Via A. Bortolassi, 1
33040 PRADAMANO (UD)
Tel. +039 0432 510619
Fax +039 0432 288595
E- mail: info@ceviq.it - CEVIQ s.r.l. – Certificazioni Vini e prodotti Italiani di Qualità - società per la certificazione delle
qualità e delle produzioni vitivinicole italiane - è l’Organismo di controllo autorizzato dal Ministero
delle politiche agricole alimentari, forestali e del turismo, ai sensi dell’articolo 64 della legge n.
238/2016, che effettua la verifica annuale del rispetto delle disposizioni del presente disciplinare,
conformemente all’articolo 19, par. 1, 1° capoverso, lettera a) e c), ed all’articolo 20 del Reg. UE n.

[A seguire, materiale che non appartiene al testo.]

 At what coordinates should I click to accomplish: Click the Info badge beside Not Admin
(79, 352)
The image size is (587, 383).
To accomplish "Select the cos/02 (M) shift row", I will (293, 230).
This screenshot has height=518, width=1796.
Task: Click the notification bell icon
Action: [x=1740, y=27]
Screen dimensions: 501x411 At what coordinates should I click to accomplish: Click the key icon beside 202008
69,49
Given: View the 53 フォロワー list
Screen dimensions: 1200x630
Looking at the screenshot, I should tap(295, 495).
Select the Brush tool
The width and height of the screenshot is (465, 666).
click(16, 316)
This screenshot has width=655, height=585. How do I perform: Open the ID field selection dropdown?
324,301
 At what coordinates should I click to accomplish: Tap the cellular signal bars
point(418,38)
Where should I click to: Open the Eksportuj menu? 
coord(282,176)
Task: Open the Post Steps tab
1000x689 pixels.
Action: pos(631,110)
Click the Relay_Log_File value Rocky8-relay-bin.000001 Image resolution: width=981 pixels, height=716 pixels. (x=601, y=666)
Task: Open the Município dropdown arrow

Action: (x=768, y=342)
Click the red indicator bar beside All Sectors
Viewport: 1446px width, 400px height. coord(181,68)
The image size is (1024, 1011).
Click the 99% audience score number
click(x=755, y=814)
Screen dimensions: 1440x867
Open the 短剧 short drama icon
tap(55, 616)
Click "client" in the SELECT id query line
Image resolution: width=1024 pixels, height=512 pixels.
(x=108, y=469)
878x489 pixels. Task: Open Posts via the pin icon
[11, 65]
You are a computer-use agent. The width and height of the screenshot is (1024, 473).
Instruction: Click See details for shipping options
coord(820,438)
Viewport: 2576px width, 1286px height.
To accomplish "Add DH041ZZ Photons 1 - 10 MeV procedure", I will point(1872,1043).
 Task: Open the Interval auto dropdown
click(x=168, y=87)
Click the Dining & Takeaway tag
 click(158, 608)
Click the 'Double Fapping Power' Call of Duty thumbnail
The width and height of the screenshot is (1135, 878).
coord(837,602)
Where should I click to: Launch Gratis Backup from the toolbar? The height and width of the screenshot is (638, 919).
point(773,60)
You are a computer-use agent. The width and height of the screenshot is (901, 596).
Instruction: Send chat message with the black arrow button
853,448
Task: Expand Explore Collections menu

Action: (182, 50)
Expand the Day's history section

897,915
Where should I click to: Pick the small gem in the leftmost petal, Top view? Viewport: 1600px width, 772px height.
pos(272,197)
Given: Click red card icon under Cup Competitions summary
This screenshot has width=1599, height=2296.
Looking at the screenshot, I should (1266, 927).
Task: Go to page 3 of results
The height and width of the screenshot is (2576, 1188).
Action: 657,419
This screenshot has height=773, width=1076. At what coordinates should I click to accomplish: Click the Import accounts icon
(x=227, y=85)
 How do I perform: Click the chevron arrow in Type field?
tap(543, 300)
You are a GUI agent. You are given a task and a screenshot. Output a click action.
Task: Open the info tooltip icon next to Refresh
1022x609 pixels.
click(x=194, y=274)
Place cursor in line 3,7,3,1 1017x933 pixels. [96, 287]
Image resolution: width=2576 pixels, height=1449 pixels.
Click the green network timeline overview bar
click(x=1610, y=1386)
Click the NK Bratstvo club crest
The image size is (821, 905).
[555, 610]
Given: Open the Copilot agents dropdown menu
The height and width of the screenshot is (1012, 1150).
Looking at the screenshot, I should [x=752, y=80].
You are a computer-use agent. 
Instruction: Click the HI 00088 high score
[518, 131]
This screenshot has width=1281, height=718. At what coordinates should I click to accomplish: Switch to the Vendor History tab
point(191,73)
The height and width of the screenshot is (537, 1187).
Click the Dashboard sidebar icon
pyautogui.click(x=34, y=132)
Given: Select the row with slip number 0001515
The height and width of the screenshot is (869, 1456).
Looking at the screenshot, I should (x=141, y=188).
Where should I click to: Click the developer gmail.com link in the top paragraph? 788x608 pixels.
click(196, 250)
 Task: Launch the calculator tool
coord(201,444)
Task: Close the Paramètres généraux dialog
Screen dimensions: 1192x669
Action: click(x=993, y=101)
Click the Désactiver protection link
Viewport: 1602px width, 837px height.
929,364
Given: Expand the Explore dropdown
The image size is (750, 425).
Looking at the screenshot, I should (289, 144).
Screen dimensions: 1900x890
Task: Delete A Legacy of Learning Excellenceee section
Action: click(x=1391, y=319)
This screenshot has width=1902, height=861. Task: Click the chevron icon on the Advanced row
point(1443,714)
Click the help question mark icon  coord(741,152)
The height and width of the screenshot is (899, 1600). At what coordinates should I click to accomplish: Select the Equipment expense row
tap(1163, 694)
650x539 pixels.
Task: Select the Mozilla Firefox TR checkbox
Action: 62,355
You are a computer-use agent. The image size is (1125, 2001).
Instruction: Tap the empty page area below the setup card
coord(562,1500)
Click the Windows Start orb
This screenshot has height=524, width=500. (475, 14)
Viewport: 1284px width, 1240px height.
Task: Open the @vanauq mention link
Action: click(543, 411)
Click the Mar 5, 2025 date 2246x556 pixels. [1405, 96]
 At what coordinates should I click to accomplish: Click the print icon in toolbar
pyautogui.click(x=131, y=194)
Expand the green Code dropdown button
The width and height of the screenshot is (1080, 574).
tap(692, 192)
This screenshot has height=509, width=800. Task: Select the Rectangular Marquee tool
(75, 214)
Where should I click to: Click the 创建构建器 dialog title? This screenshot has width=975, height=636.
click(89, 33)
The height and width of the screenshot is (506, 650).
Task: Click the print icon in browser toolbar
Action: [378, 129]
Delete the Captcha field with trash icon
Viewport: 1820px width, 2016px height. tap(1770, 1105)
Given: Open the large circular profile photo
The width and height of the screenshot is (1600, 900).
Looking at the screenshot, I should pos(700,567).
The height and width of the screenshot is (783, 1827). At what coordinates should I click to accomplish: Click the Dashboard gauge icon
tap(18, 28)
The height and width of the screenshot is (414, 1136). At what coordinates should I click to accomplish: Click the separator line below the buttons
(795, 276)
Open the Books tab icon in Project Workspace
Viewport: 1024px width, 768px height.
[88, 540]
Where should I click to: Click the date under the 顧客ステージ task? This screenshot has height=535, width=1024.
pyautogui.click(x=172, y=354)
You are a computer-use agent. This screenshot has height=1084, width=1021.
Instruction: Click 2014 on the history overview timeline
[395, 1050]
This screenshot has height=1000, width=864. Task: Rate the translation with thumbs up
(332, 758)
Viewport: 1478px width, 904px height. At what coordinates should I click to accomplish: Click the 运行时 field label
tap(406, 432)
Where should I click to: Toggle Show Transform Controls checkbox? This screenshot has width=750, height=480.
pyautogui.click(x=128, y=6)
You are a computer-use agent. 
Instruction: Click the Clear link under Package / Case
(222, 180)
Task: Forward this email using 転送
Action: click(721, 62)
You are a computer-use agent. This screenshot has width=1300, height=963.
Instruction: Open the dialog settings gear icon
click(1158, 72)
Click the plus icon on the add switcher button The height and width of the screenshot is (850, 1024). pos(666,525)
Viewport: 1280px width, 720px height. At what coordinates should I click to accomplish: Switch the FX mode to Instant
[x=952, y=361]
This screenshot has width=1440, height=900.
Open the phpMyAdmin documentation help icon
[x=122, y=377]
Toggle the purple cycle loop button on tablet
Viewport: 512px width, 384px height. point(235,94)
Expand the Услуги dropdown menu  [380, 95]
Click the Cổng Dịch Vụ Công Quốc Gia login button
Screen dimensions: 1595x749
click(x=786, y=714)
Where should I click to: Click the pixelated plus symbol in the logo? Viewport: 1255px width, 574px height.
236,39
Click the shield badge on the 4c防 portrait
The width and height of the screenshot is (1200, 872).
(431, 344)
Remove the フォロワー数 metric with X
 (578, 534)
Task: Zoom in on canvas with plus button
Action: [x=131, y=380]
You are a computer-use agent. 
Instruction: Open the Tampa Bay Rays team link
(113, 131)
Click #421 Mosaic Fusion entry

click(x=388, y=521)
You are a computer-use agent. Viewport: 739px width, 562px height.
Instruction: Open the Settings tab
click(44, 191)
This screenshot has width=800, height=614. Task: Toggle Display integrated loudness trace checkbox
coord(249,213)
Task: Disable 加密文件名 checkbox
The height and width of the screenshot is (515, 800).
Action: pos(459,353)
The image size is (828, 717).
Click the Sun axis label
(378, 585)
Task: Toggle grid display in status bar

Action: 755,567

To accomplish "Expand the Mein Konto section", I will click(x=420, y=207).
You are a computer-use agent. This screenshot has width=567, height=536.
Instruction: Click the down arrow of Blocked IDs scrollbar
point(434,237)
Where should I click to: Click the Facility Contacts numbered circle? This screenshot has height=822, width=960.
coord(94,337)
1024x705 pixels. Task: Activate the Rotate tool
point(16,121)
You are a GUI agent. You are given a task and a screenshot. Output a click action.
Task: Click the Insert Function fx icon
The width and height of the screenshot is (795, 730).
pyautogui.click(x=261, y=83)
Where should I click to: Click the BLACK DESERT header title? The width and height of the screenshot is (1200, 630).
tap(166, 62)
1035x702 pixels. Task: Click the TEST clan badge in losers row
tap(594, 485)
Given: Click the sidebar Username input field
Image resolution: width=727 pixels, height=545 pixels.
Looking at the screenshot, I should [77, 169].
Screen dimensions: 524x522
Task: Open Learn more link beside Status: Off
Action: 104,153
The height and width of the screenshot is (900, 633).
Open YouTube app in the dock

34/2019, per i prodotti beneficianti della DOP, mediante una metodologia dei controlli (sistematica
ed a campione) nell’arco dell’intera filiera produttiva (viticoltura, elaborazione, confezionamento),
conformemente al citato articolo 19, par. 1°, 2° capoverso.
In particolare, tale verifica è espletata nel rispetto di un predeterminato piano dei controlli,
approvato dal Ministero, conforme al modello approvato con il DM 2 agosto 2018, pubblicato sulla
Gazzetta ufficiale della Repubblica italiana in G.U. n. 253 del 30.10.2018.